— Excerpt to read —
********************

Elizabeth Musser's new book, The Swan House, introduces Mary Swan Middleton, a sixteen-year-old girl growing up in Atlanta, Georgia in the early 1960s. Mary Swan has enjoyed a privileged life in the ritzy Buck Head section of town, with all the advantages of wealth including private girls' prep school, society dinners and dances, and a black maid to keep the house in order. Yet in this coming of age story, Mary finds her life torn apart by tragedy and a struggle to bring meaning to her life.
The historical account of the 1962 Paris plane crash, in which over a hundred Atlantans returning from an art tour perished, sets the stage. Mary's mother was on the plane, and the accident sends Mary's world tumbling. When Ella Mae, the family's black maid, suggests that Mary help out others as a way to overcome her depression, Mary discovers a whole new world on the other side of town. Grant Park is a rough, inner-city neighborhood, where every Saturday Mt. Carmel church serves spaghetti lunches to the poor. Yet Carl Matthews, a streetwise black teen, has something that Mary doesn't have. From him and the other blacks in Grant Park she finds both poverty and love, including God's love that goes beyond prejudice.
A school dare, a mystery that Mary must try to solve during the school year, drives the story along. In the process, Mary uncovers the truth about her mother, an artist who suffered from depression. At the same time she encounters the world around her, a world of racial prejudice as well as the hypocrisy and superficiality of the wealthy world. Through Carl Matthews and best friend Rachel Abrams comes discrimination against blacks and Jews respectively. Even Mary's boyfriend Robbie, from a "good family," chafes at the restrictions and high expectations placed on him by his father.

********************

— Record excerpts —
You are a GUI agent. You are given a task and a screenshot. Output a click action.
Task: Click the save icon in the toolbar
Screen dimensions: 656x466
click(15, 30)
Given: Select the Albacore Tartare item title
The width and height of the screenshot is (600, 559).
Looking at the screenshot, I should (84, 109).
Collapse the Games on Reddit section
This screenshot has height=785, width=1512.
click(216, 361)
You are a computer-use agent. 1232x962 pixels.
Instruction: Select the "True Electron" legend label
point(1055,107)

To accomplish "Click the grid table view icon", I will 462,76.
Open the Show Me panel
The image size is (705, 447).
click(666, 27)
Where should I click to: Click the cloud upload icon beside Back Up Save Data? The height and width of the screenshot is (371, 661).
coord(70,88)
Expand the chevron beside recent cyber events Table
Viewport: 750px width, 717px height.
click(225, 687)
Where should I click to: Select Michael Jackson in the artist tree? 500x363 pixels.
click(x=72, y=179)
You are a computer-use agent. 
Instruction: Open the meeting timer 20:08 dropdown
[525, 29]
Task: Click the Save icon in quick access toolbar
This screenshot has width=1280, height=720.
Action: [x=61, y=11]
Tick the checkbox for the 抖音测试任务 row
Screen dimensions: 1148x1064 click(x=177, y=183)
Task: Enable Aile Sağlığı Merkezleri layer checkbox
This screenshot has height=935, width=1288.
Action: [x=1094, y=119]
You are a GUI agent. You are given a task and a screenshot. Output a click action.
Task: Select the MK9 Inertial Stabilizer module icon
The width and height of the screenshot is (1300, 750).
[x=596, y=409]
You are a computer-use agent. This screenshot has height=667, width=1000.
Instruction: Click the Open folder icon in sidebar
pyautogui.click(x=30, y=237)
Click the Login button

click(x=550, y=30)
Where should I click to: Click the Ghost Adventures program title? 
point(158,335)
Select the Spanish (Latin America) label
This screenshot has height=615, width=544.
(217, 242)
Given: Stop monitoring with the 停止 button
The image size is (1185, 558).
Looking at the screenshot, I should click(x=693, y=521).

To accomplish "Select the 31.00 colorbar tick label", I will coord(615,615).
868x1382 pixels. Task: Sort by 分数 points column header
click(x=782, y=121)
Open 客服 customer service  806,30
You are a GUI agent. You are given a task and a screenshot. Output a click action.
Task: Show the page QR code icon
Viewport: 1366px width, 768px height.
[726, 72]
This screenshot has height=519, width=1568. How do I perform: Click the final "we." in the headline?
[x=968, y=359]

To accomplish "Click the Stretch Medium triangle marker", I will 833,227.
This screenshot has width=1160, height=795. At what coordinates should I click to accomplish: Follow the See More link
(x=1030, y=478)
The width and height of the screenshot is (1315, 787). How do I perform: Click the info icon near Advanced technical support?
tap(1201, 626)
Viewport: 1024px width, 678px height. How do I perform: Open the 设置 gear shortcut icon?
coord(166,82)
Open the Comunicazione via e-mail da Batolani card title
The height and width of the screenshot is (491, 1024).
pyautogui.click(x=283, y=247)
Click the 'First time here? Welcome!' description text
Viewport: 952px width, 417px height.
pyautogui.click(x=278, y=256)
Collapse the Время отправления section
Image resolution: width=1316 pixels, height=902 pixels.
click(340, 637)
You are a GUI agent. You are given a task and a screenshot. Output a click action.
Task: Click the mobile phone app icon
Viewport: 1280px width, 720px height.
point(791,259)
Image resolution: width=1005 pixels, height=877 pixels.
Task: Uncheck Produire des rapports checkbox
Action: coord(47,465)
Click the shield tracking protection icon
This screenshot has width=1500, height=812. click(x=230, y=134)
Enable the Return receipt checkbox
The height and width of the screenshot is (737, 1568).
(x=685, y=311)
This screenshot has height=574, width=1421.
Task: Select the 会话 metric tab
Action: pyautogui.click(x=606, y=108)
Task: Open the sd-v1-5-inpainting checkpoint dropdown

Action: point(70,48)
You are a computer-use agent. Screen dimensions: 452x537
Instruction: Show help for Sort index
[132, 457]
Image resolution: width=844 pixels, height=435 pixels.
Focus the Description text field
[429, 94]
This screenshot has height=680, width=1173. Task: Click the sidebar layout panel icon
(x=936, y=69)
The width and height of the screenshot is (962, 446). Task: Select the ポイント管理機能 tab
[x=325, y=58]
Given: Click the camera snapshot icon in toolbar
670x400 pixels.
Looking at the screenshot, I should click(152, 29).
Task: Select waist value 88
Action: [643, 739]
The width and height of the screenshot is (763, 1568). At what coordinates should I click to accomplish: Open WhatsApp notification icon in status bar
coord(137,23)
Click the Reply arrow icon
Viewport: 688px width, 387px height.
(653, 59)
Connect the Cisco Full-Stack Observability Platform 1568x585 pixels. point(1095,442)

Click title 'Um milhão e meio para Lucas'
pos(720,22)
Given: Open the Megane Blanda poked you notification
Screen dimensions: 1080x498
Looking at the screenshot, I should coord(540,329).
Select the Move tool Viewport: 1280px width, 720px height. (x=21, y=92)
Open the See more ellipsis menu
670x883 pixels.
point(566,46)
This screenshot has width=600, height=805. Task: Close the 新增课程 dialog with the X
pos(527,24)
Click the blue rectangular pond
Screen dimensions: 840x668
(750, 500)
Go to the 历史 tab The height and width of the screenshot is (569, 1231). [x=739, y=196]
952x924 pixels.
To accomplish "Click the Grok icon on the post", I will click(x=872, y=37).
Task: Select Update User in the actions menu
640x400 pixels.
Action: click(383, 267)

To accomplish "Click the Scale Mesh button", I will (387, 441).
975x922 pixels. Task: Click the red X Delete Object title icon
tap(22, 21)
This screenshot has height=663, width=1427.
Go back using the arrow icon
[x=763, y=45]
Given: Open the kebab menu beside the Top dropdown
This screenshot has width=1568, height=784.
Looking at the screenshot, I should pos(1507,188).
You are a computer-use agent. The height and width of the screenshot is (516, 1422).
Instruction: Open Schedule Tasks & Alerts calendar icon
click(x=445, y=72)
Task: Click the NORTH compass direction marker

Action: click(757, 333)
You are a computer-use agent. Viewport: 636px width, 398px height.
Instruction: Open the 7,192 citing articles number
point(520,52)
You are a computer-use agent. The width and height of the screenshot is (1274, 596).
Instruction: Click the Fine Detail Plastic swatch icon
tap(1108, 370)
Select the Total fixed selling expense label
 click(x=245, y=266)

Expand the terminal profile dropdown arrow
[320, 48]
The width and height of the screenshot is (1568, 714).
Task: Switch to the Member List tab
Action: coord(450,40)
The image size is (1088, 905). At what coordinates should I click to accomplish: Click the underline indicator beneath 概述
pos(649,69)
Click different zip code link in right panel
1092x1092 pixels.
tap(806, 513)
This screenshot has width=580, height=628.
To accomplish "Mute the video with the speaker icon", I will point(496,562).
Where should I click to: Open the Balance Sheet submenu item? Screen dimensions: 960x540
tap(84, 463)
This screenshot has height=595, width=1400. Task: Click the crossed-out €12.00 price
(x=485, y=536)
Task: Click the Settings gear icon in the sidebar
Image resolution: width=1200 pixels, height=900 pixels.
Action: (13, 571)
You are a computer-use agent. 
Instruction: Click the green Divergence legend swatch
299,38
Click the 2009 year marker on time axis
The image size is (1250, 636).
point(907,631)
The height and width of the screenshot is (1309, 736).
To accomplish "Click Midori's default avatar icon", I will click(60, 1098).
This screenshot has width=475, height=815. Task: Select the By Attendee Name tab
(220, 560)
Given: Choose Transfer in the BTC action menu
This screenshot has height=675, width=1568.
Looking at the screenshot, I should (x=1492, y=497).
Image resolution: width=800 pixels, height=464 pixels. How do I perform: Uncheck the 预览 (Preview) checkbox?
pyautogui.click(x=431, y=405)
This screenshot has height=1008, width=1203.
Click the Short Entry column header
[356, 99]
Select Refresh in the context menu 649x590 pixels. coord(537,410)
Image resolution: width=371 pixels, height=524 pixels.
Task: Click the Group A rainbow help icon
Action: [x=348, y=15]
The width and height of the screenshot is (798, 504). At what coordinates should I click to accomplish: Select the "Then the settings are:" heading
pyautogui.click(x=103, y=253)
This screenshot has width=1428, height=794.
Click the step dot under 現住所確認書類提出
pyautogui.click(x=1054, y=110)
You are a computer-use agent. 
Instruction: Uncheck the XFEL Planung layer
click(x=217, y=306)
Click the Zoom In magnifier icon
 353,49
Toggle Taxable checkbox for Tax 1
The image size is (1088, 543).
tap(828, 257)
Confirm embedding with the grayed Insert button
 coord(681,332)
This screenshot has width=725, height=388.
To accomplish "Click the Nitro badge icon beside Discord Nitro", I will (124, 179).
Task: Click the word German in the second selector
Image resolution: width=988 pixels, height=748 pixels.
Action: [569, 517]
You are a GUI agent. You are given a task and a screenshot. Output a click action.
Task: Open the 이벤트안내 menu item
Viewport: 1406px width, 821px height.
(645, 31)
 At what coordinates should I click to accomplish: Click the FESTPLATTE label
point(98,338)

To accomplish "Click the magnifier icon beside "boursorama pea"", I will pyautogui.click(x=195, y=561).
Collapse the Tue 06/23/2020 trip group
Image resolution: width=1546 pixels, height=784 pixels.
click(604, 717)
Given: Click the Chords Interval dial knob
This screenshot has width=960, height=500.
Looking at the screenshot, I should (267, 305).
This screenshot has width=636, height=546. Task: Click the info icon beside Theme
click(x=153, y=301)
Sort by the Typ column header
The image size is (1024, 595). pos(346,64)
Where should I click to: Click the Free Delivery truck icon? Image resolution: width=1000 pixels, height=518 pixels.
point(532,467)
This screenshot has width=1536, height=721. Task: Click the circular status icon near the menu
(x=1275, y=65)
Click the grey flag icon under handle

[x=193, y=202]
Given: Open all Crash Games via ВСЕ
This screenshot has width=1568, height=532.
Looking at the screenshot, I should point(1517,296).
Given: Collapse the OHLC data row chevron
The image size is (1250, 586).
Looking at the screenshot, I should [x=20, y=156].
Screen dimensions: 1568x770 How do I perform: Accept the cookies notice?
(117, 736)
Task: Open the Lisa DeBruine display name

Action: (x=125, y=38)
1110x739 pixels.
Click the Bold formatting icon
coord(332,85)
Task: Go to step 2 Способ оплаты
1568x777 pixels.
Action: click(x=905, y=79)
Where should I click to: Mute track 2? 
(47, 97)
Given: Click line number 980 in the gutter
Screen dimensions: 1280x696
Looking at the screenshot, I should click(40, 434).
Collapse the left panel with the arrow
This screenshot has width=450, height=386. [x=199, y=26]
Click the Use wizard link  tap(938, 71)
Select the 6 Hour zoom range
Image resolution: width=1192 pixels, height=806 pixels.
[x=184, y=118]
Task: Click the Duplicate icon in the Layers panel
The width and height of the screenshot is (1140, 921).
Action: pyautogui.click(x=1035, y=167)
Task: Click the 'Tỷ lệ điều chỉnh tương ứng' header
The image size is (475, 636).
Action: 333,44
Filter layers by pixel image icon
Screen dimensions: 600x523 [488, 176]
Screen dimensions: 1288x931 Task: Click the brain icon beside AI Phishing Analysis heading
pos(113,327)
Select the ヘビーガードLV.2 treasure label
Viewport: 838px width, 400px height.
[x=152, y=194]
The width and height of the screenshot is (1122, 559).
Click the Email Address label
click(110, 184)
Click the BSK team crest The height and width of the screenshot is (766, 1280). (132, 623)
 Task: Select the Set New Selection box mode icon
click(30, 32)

********************

— Directions —
- A) According to the review of The Swan House, why does Mary begin going to Grant Park?
- B) From the review of The Swan House, return the passage from "Elizabeth Musser's new" up to and including "to her life.", copied word for word.
The listing is separate material and has no connection to the review of The Swan House.

— Answers for each item —
- A) After her mother dies in the 1962 Paris plane crash, Mary falls into depression. Ella Mae, the family's black maid, suggests that she help others as a way to overcome it, and this leads her to Grant Park.

- B)
Elizabeth Musser's new book, The Swan House, introduces Mary Swan Middleton, a sixteen-year-old girl growing up in Atlanta, Georgia in the early 1960s. Mary Swan has enjoyed a privileged life in the ritzy Buck Head section of town, with all the advantages of wealth including private girls' prep school, society dinners and dances, and a black maid to keep the house in order. Yet in this coming of age story, Mary finds her life torn apart by tragedy and a struggle to bring meaning to her life.